Ce début de peuplement de la région est de peu antérieur à la formation de l'empire du Djollof. D'après Rawane Boy, ce furent les gens de MENGUÈYE qui s'emparèrent de N'DIADIANE N'DIAYE, le portèrent à Bov-ou-GARE, village commandé par l'aîné des fils de Yamnone, Abdou Boy (1). Ce fut le vieux Yamnone lui-même qui leur conseilla de l'emmener loin de l'eau pour qu'il ne puisse se sauver, puis de le transporter au Djolof. Sa fille Fatoumata Boy, qui réussit à faire parler N'DIADIANE, en devint la première femme : c'est à cause de cette alliance que les chefs du TOUBÉ ne payaient pas de redevances au bourba (2).

Avant l'existence des Damel au Cayor et des Brack au OUALO, la province du TOUBÉ se composait de huit villages N'DÂ BOY, GANDON DIOP, N'DIABÈNE DIOP, N'DIAKHÈRE DIOP, GAYE-GAYE DIOP, BEKHARE M'BAYE, GALÈLE DIOP et MAKA DIOP (3).
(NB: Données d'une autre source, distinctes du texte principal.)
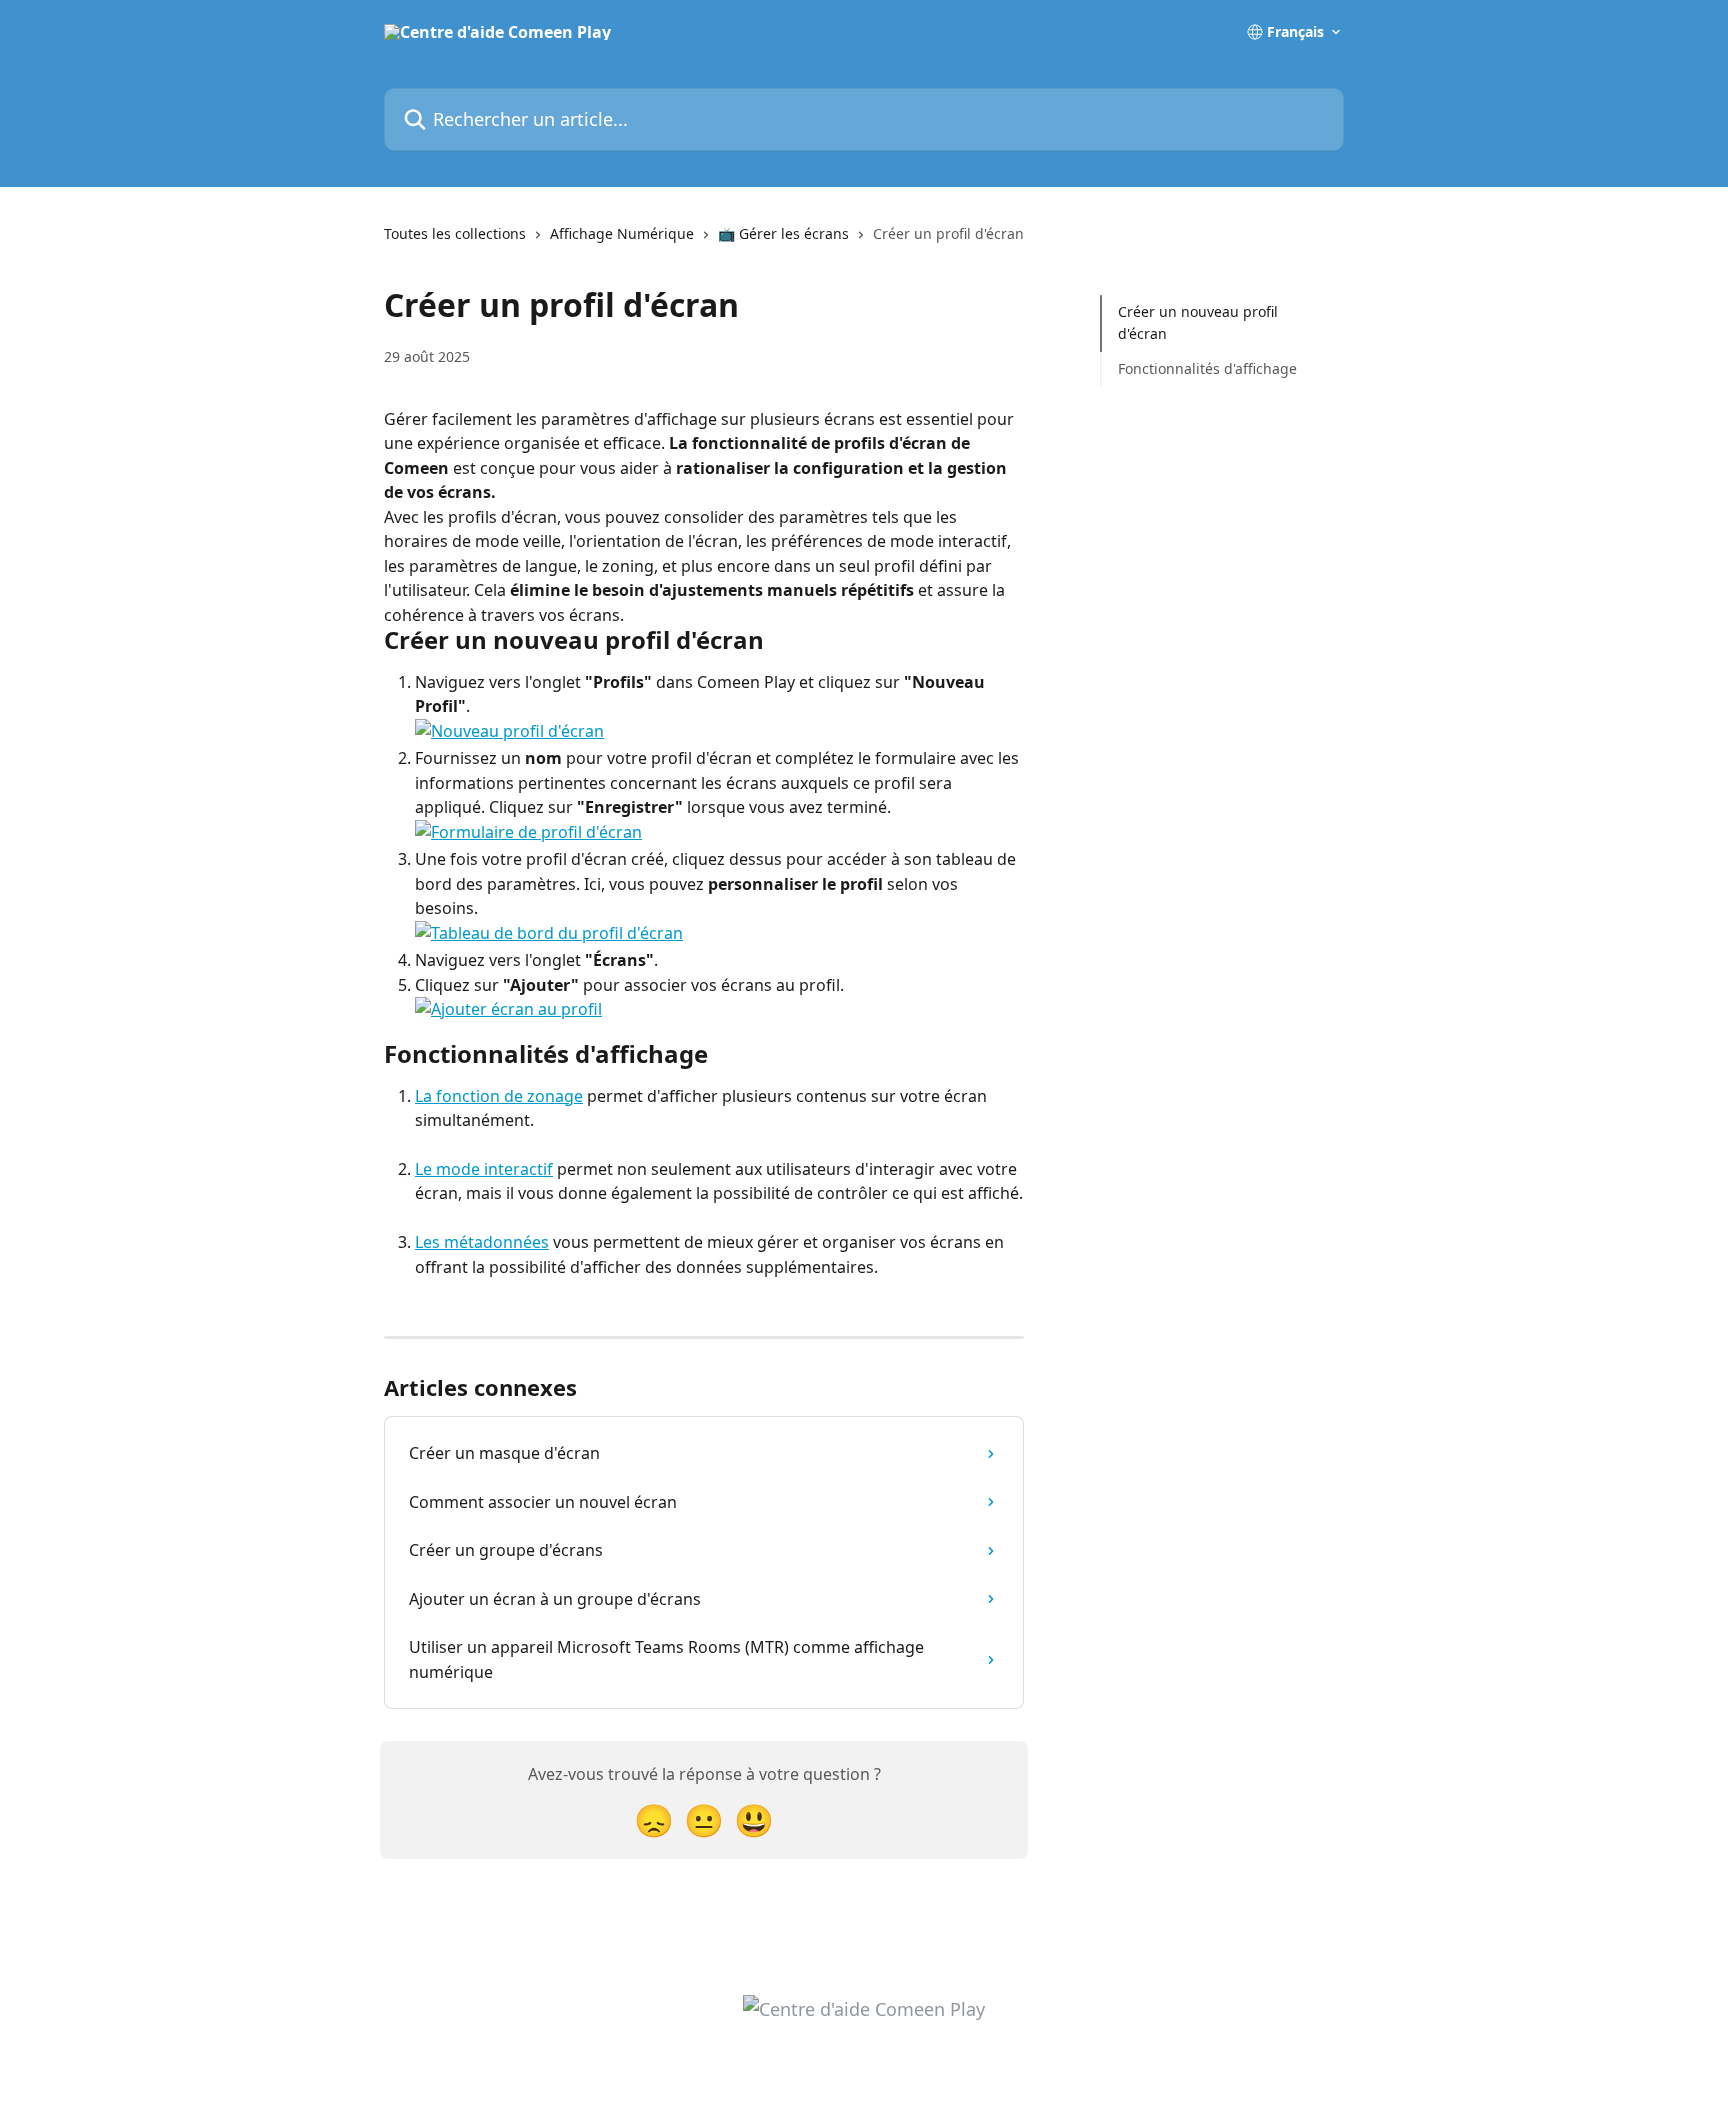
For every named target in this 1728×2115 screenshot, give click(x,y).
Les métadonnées (482, 1242)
D'autres villages s'installèrent ensuite DIAMAGUÈNE, près de MAKA N'DIAOUSIR LEBOU DIÈYE, près de LEYBAR GUËBANGUE, GAYNA, TOUGUE GAYE, N'DÊLE DIÈYE, N'DER, PADIOUM (Poundioun ?) et RAO-GAYNA (Rao ?). Ces villages étaient compris dans la province du TOUBÉ et payaient des redevances au MONTAUBE (Montel-Toube) : leurs habitants ne se mariaient pas avec ceux des huit premiers villages, parce qu'ils étaient de moins bonne noblesse. Au contraire, les villages de SANTHIE
DIOP, N'DIAGNE (près MAKA) et DIAMA DIOP (près GAYE-GAYE), qui payaient aussi des redevances au Montaube, avaient une population aussi noble que celle des huit premiers villages.

D'autres villages, GUÈYE GUÉLAKHE, N'DIOUSSE, par exemple, ont été fondés plus tard, au temps où existaient des Damels; ils ne furent comptés dans le TOUBÉ qu'après l'installation des FRANÇAIS à Saint-louis. Auparavant, ils appartenaient à la Linguère du CAYOR, qui y nommait des chefs pour les administrer au mieux de ses intérêts.

Après la dissolution de l'empire du Djollof, le Damel et le Brack devenant chaque jour plus puissants, les gens du TOUBÉ se réunirent et décidèrent de fonder un village sur la terre de Brack, car ils n'occupaient jusque-là que de la terre de Damel. Ceci était de leur part une précaution: « les gens du CAYOR ne peuvent rien sur l'eau, s'ils veulent nous imposer, nous irons demeurer dans l'île, le Brack du OUALO ne peut rien sur terre, s’ils veulent nous imposer dans l'île, nous retournerons à LEYBAR. Ils déplacèrent donc deux villages, SANTHIÉ DIOP (qui était entre MAKA TOUBE et LEYBAR) et THIÉGUÈNE (dit YAM SECK) (4), les installèrent dans une île alors déserte, qui prit, ainsi que le premier de ces villages, le nom de SOR.

Dès lors le TOUBÉ est partagé entre CAYOR et OUALO, un nouveau chef est créé pour le TOUBË OUALO, avec le titre de Dyany (ou Diagne) de Sor.

Un troisième TOUBË va se former, et voici comment, d'après la légende : Un homme de LEYBAR s'était rendu au CAYOR pour y vendre son cheval, et avait fait marché avec le damel. Ne pouvant se faire payer, il enfourcha son cheval et partit pour LEYBAR. Le damel, prévenu, envoya à sa recherche des gens chargés de lui offrir le double du prix d'abord convenu, puis le commandement des pays compris entre l'endroit où on le trouverait et le fleuve. Ils le rattrapèrent à Toug. Il accepta le nouveau prix, mais fit remarquer que le commandement offert était précisément déjà entre les mains de sa famille, et que, n'en étant pas le plus âgé, il ne pouvait prétendre en devenir le chef. Il demanda donc un autre territoire. Le damel lui dit d'aller fonder un village dans une brousse qu'il lui indiqua, il s'exécuta et ainsi commença le canton TOUBË DU CAYOR, dont le chef porta le titre de M'Bèdje Toubé (1). Il se rendit ensuite à LEYBAR et fit un accord avec sa famille. Il devint le représentant auprès du damel du TOUBÉ indépendant qui resta commandé par le Montel; lorsque celui-ci fournissait des guerriers au Damel, c'était le M'Bédje Toubé qui les commandait en même temps que le contingent de son propre canton, le TOUBÉ CAYOR.